RE: MD On Faith

From: Platt Holden (pholden@sc.rr.com)
Date: Fri Oct 08 2004 - 15:29:58 BST

  • Next message: Platt Holden: "RE: MD On Faith"

    Scott,

    > I can deny it, up to the point that one could say that we all do everything
    > based on certain unprovable assumptions. If I discover water on the floor
    > after it rains, I will start making hypotheses that I have a leak here or
    > there, and test them. I have assumed that the water didn't just magically
    > appear, though I can't prove that. Similarly, I can make a hypothesis that
    > rocks fall to earth at a steady acceleration, and I can test that. In doing
    > that, I need not have assumed that this is a purposeless or amoral cosmos,
    > nor that chance is involved, nor that everything that I think is true must
    > be empirically verified (though I have chosen to verify this hypothesis
    > empirically). Nor do I need to assume materialism, or that all events have
    > a cause (though I may be be looking for a cause in this case), or that
    > everything is deterministic, or that nature is independent of human
    > observation (I am looking for patterns -- it doesn't matter whether those
    > patterns exist independently of my observation or not), and so forth. No
    > doubt most scientists do believe in a lot of these things, but it is not
    > necessary to believe in these things in order to do science. However, it is
    > necessary to believe in God if one prays to or worships God.

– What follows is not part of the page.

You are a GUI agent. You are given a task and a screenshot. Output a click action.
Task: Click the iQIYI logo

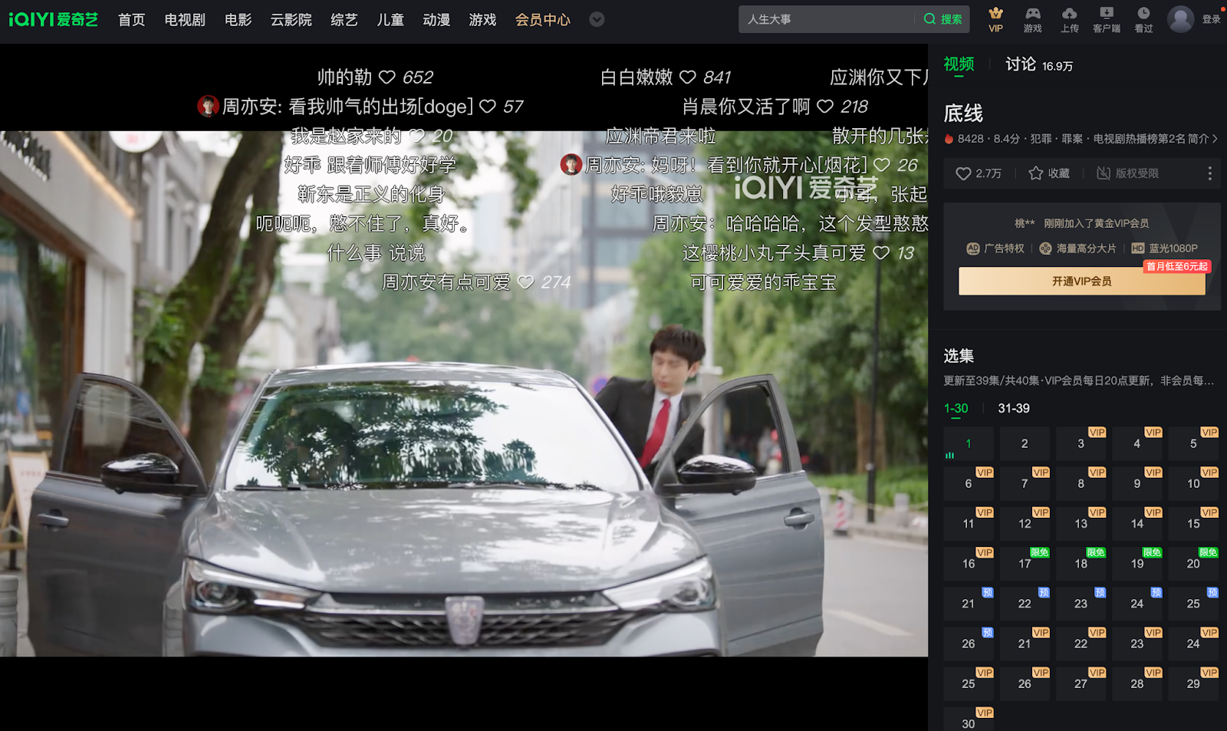pos(53,19)
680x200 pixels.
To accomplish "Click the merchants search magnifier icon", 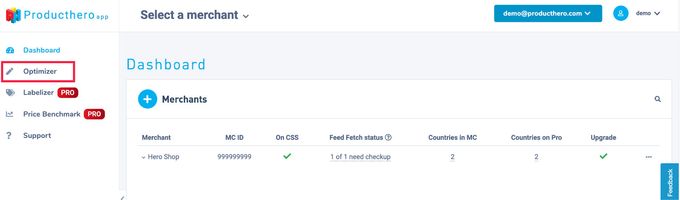I will [x=657, y=99].
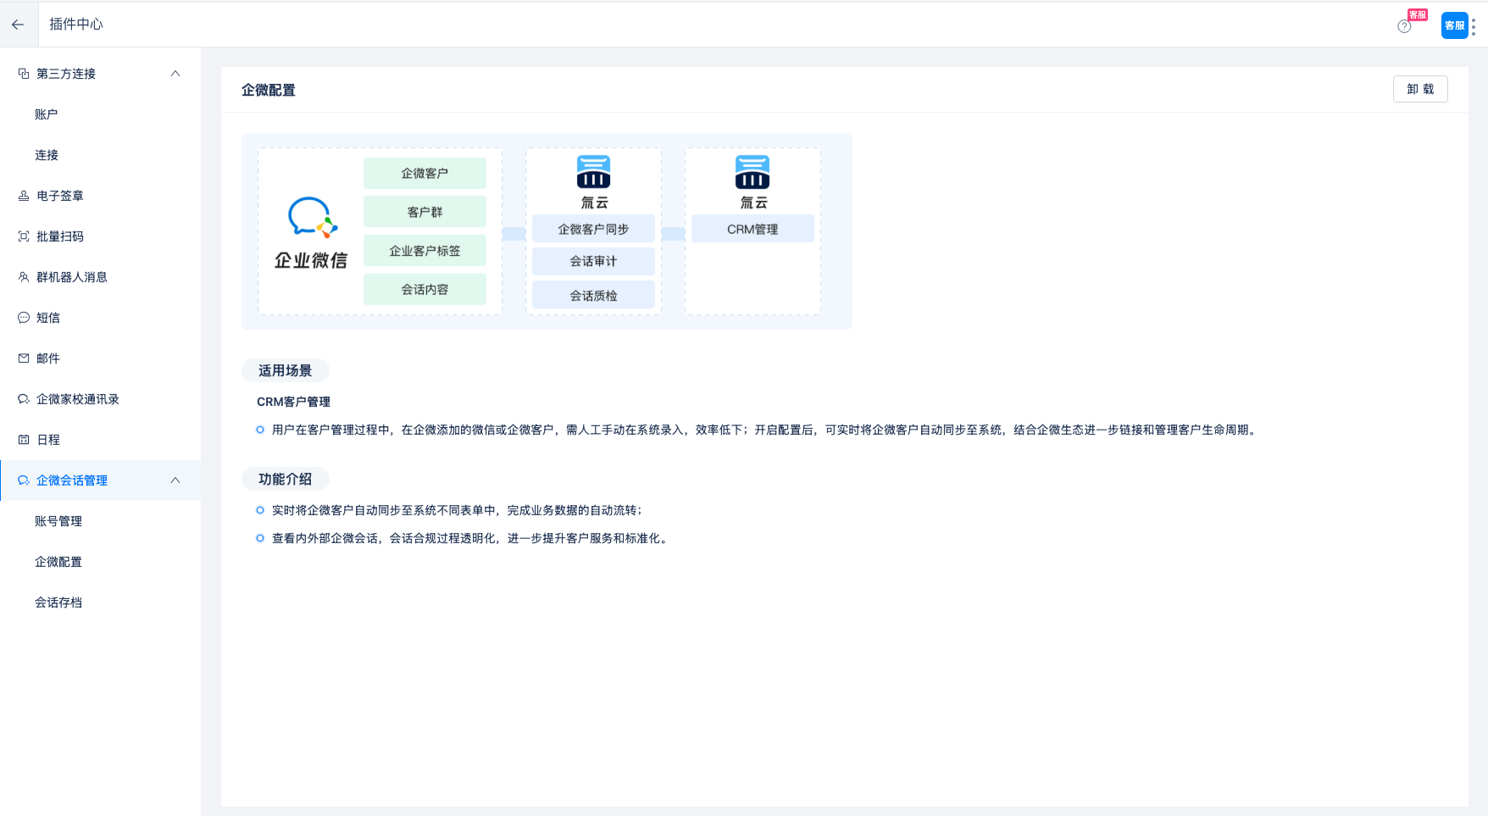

    It may not be necessary for scientists to have faith in all the
    assumptions I listed, but I dare say most scientists do. Certainly it is
    necessary for scientists to have faith in determinism, rationalism,
    reductionism, empiricism, materialism, mechanism, and experimental
    verification.

    > There are cases, though, where scientists pretty much have to believe in
    > materialism to proceed. One example is the attempt to find a material cause
    > of consciousness. Strictly speaking, a belief in materialism is not
    > required but it is extremely unlikely that one would expend that effort
    > without the belief. No one likes to do things with the expectation of
    > negative results.

    Yes. And furthermore, science expects (has faith) that order exists in the
    universe that science can comprehend.
     
    > > Finally, terrorists adopt the biological moral code of "might makes
    > > right." That's what makes terrorism a biological pattern.
    >
    > You've got it backwards. If I believe that my social group is being
    > oppressed by another, that means that I think that there are social
    > patterns that my group wants to pursue that the other is not allowing me to
    > do, and that it is able to oppress my group because it is mightier than
    > mine. So if I believed that "might makes right" I would accept the
    > oppression -- it is right that I be oppressed. I become a terrorist when I
    > decide to fight that perceived oppression, and since I assume the oppressor
    > is mightier, I resort to terrorizing, as opposed to frontal assault, in the
    > hope that those terrorized will decide it is not worth continuing to
    > oppress my social group (which is not to say that I may also be motivated
    > by vengeance, or whatever -- and I hope you don't assume I am attempting to
    > justify terrorism). This is adopting a violent means to a social end.
    >
    > There may be other reasons for terrorism, like a belief that my social
    > group is superior to all others, and therefore the others should be
    > converted to my group's way. But again, the use of force is as a means to
    > this social end, it is not what makes the social end right.
     
    I agree with Pirsig that "might-makes-right" is a biological pattern:

    "What's coming out of the urban slums, where old Victorian social moral
    codes are almost completely destroyed, isn't any new paradise the
    revolutionaries hoped for, but a reversion to rule by terror, violence and
    gang death-the old biological might-makes-right morality of prehistoric
    brigandage that primitive societies were set up to overcome." (Lila, 24)

    Your use of the word "oppression" leaves much in limbo. Seems everyone
    these days, in order to engender sympathy as victims, claims to be
    oppressed. For instance, I, as a male WASP, am oppressed by feminists and
    diversity advocates, not to mention the PC crowd. That's hardly an excuse
    for me and my fellow WASPs to set off a bomb in Harvard Square, killing
    innocent civilians as "a means to a social end."